Pulling through to a window where money is exchanged, guests can anxiously watch the preparation of their orders.  Moments later the food is delivered with friendly utility.

The beautifully-preserved kitchen

Okay, so the whole encounter smacks of McDonald's, Taco Bell, Wendy's, et al.  But it isn't.  The mood, the history, and the unflawed atmosphere set Charcoaler worlds apart.  Even I, however, when reviewing photos of Charcoaler Drive-In, find the structure and the food-delivery method all rather unprepossessing.  The fact is, even the best photographer would consider it a challenge to capture the texture and intact character of an original mid-century drive-in with a mouthful of charbroiled burger and fingers dripping with the house-made barbecue sauce.

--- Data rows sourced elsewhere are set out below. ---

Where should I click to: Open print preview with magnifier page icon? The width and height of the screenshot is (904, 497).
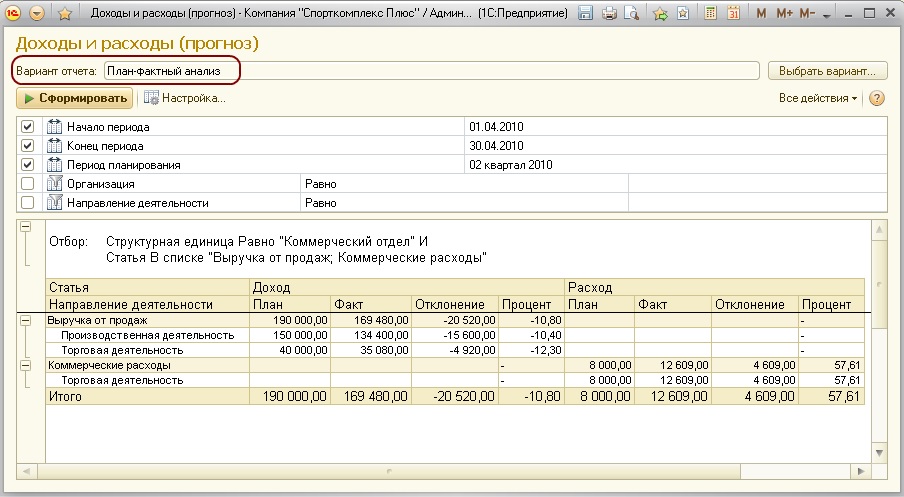[631, 14]
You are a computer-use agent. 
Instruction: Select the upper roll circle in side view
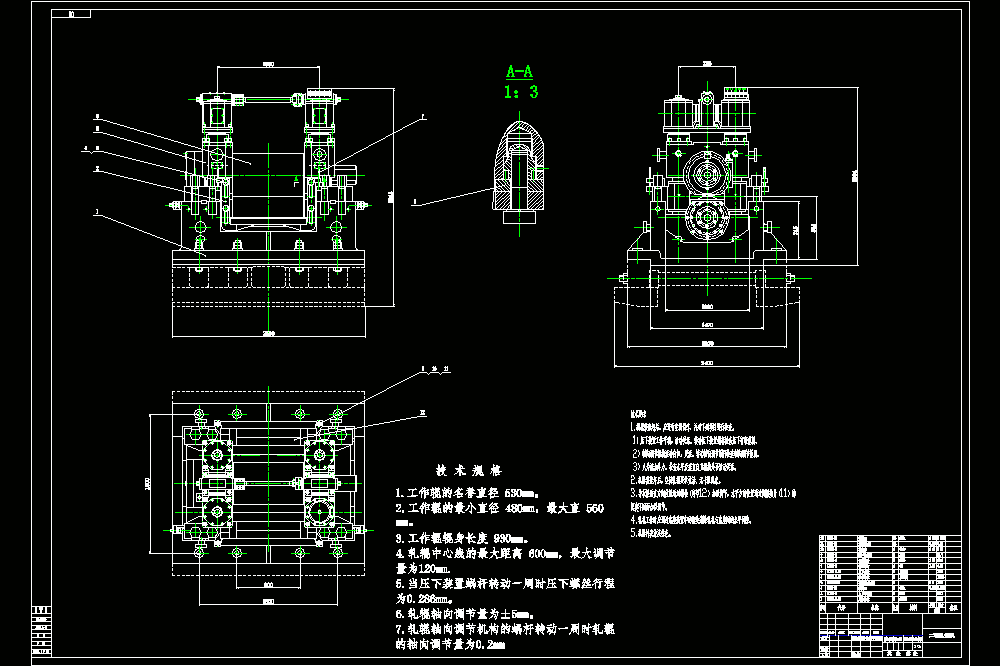point(707,174)
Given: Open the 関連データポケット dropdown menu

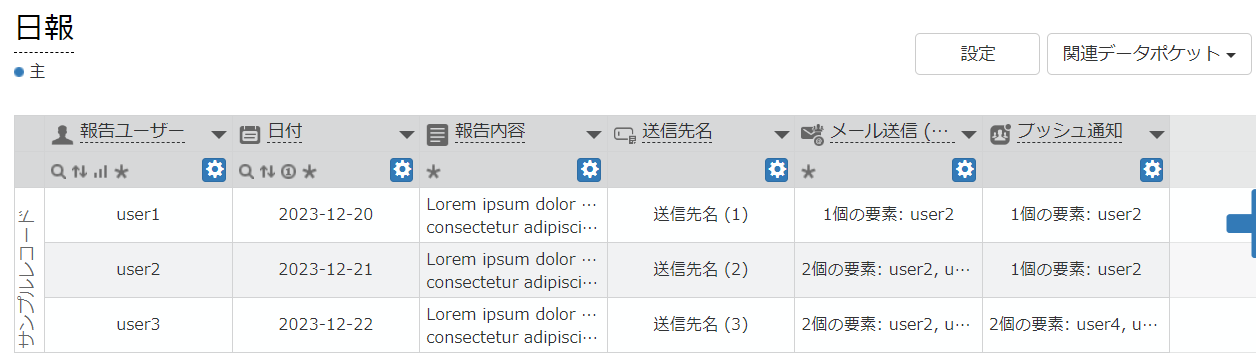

...and stars in his eyes from the perfect line drawings printed on every Charcoaler Drive-In bag.
It is impossible for me to express in mere words how much I love unaltered, character-driven packaging. 

"Who cares?  Let's eat!"
Completely unimpressed with the illustrations,
he was wasting no time on wrappers.

Like most food of its kind, Charcoaler's emphasis is on urgency and flavor rather than unerring presentation.
But how can you lose when everything is grilled over honest-to-goodness charcoal and wrapped in those
glorious wax-paper sleeves?!!

Reason enough to go, the food at Charcoaler is whiz bang - a solid three-steps up from the ubiquitous, regional chain restaurants that crowd the surrounding neighborhood.  The best reason to patronize Charcoaler Drive-In, however, is that it is everything it needs to be...and nothing else.  Unconcerned with the flux of the fad-driven, contemporary American diet, Charcoaler Drive-In's menu holds fast to classic drive-in fare (with a few minor additions over time to satisfy every palate).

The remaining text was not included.